PASSAGE SHOWN |
-------
Meh - a shitpost by moonshine


Someone recently said people think I'm "rude and lazy" and it really stuck with me.

If that's how my friends see me then so be it, it was actually said while telling me I need someone else to deal with people because people say I'm rude and lazy.

For those that don't know me, I put more than 40 hours a week into software development, while I am in a community that was built on top of software, with no other active developers, so I literally do any and all work there is to do. At the same time I usually work on several private contracts while doing an office job twice a week.

What hurt me is that I personally spent day in and day out giving up work time to tutor the person that called me rude and lazy in javascript. I poured in 8 weeks of my life 3 days a week, it drew to an end when after 8 weeks of assistance, the dude didn't invest any work to apply the new lessons learnt, just complained daily and handed me broken code to fix for him, every time ignoring the lessons and explanations of what needs to be done differently. Eventually I had to accept the time was wasted on someone who was actually to lazy to take the opportunity and learn from it, or too rude to respect the time I gave him, since he more than dragged his feet all the way through, it I was to describe it it was more like playing dead, I got tired of wasting my breath, when he eventually told me I should do his work and he'll figure out how to pay me, I'm really actually quite hurt and pissed off at how everyone treats me, I think I need to take a break or something. Bare in mind all the effort I put in was just casual help from a genuinely concerned programmer trying to help someone who asked for help. I do a lot of work on stacktrace and github, and I was just in the mode of helping people and did so.
-------
STORED ROWS |
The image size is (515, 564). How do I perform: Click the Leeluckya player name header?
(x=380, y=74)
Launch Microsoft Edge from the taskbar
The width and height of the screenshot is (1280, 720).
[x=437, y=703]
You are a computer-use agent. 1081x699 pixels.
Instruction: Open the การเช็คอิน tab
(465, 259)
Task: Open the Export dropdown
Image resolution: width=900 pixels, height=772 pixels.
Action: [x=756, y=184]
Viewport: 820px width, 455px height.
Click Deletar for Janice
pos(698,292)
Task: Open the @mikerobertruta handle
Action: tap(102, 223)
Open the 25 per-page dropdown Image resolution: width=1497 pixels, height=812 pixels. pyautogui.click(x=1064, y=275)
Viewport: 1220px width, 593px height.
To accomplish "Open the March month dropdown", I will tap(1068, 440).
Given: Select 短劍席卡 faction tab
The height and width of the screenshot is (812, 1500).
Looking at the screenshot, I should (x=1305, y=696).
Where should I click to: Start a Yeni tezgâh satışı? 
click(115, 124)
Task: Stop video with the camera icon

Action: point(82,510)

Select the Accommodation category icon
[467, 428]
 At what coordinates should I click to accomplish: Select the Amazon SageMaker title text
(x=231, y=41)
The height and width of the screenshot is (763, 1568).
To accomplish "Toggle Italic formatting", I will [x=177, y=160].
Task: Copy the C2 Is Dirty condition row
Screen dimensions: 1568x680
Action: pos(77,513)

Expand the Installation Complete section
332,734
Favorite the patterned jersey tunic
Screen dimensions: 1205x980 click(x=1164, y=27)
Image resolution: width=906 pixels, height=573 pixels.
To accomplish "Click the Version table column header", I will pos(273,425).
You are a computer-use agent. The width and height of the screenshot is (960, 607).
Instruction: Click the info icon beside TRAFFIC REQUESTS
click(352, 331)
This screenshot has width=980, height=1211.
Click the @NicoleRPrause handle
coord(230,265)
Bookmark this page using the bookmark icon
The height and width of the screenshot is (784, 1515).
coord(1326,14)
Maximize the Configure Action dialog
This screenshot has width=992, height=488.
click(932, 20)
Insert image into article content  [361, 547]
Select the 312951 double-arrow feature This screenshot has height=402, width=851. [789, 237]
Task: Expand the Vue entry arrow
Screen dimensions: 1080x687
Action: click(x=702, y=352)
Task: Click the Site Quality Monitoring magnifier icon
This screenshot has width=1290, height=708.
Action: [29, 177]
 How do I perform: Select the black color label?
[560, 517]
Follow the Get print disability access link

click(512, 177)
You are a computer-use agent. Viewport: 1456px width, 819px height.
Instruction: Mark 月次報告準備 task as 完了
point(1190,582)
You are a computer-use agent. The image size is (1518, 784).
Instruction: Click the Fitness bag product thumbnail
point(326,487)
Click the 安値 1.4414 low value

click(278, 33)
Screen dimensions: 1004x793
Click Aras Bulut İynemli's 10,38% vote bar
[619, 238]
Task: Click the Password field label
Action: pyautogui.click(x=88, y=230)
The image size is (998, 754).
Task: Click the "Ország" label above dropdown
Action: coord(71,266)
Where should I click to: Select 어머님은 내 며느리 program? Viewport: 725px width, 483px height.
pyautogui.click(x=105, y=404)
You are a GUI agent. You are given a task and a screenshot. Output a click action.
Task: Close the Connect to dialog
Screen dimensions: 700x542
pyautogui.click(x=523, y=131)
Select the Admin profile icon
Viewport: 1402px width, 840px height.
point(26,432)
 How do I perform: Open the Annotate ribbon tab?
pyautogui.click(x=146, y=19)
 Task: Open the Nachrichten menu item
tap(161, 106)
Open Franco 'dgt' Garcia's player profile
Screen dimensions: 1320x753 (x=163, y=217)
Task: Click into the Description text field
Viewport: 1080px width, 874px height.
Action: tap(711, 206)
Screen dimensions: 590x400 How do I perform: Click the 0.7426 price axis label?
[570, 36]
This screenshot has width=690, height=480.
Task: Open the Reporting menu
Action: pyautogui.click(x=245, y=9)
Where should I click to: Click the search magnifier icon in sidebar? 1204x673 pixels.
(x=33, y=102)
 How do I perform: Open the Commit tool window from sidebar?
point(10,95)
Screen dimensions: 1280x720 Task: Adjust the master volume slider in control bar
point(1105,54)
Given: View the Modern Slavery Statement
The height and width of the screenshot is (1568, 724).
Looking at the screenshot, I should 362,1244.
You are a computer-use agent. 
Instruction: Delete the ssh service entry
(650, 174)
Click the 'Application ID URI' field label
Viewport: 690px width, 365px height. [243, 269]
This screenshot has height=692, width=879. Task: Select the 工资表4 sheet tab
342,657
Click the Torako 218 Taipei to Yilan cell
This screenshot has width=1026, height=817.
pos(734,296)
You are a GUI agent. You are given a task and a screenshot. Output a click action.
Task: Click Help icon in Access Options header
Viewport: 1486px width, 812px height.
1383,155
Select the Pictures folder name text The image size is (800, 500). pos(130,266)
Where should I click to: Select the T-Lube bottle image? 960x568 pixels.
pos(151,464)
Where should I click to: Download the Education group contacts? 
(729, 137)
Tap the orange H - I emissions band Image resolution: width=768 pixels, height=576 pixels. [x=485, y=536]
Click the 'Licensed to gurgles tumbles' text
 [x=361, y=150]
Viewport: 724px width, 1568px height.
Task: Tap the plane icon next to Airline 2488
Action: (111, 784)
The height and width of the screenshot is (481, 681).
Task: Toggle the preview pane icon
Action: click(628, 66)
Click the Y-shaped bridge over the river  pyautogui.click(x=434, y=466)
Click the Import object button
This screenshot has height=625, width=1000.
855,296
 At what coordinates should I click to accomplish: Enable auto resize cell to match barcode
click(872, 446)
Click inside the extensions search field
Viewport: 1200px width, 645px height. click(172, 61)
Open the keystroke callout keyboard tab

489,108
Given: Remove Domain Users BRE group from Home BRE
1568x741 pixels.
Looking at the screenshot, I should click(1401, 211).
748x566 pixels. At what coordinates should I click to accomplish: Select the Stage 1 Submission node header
-------
THE TASK |
Reproduce the post above word for word, between "Meh - a shitpost" and "rude and lazy.", inclusive.

SOLUTION TO THIS EXERCISE |
Meh - a shitpost by moonshine


Someone recently said people think I'm "rude and lazy" and it really stuck with me.

If that's how my friends see me then so be it, it was actually said while telling me I need someone else to deal with people because people say I'm rude and lazy.